## [Problem to work on]
Reproduce all of the rows below, changing every instance of "Screen dimensions" to "Screen size" and leaving everything else untouched.

§

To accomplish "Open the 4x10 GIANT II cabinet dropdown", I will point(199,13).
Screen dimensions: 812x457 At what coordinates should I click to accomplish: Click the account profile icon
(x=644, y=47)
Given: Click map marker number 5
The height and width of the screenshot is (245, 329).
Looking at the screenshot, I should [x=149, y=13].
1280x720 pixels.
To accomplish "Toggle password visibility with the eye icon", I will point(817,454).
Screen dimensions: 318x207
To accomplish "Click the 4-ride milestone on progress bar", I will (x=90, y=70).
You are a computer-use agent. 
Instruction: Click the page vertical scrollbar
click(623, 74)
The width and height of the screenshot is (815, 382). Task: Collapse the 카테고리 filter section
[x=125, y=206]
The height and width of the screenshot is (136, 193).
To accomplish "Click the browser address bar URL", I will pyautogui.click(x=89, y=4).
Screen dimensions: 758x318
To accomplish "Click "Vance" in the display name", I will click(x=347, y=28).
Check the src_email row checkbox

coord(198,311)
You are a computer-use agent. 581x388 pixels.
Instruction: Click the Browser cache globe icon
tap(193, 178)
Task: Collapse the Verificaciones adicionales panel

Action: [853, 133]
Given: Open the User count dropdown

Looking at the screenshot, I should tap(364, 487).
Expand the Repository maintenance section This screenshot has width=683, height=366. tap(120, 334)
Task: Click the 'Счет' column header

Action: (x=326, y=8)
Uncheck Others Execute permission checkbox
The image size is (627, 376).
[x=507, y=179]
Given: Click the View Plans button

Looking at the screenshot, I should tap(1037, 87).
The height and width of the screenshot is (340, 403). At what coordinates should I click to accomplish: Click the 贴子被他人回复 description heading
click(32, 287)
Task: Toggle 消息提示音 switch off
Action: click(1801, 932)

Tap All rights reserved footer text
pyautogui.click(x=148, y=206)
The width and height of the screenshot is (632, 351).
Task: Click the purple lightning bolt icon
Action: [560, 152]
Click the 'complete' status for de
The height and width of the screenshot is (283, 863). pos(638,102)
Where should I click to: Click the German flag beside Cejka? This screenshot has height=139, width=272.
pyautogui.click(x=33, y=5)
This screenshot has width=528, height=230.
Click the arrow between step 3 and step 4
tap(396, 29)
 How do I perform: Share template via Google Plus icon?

§

## [Response for this exercise]
To accomplish "Open the 4x10 GIANT II cabinet dropdown", I will point(199,13).
Screen size: 812x457 At what coordinates should I click to accomplish: Click the account profile icon
(x=644, y=47)
Given: Click map marker number 5
The height and width of the screenshot is (245, 329).
Looking at the screenshot, I should [x=149, y=13].
1280x720 pixels.
To accomplish "Toggle password visibility with the eye icon", I will point(817,454).
Screen size: 318x207
To accomplish "Click the 4-ride milestone on progress bar", I will (x=90, y=70).
You are a computer-use agent. 
Instruction: Click the page vertical scrollbar
click(623, 74)
The width and height of the screenshot is (815, 382). Task: Collapse the 카테고리 filter section
[x=125, y=206]
The height and width of the screenshot is (136, 193).
To accomplish "Click the browser address bar URL", I will pyautogui.click(x=89, y=4).
Screen size: 758x318
To accomplish "Click "Vance" in the display name", I will click(x=347, y=28).
Check the src_email row checkbox

coord(198,311)
You are a computer-use agent. 581x388 pixels.
Instruction: Click the Browser cache globe icon
tap(193, 178)
Task: Collapse the Verificaciones adicionales panel

Action: [853, 133]
Given: Open the User count dropdown

Looking at the screenshot, I should tap(364, 487).
Expand the Repository maintenance section This screenshot has width=683, height=366. tap(120, 334)
Task: Click the 'Счет' column header

Action: (x=326, y=8)
Uncheck Others Execute permission checkbox
The image size is (627, 376).
[x=507, y=179]
Given: Click the View Plans button

Looking at the screenshot, I should tap(1037, 87).
The height and width of the screenshot is (340, 403). At what coordinates should I click to accomplish: Click the 贴子被他人回复 description heading
click(32, 287)
Task: Toggle 消息提示音 switch off
Action: click(1801, 932)

Tap All rights reserved footer text
pyautogui.click(x=148, y=206)
The width and height of the screenshot is (632, 351).
Task: Click the purple lightning bolt icon
Action: [560, 152]
Click the 'complete' status for de
The height and width of the screenshot is (283, 863). pos(638,102)
Where should I click to: Click the German flag beside Cejka? This screenshot has height=139, width=272.
pyautogui.click(x=33, y=5)
This screenshot has width=528, height=230.
Click the arrow between step 3 and step 4
tap(396, 29)
 How do I perform: Share template via Google Plus icon?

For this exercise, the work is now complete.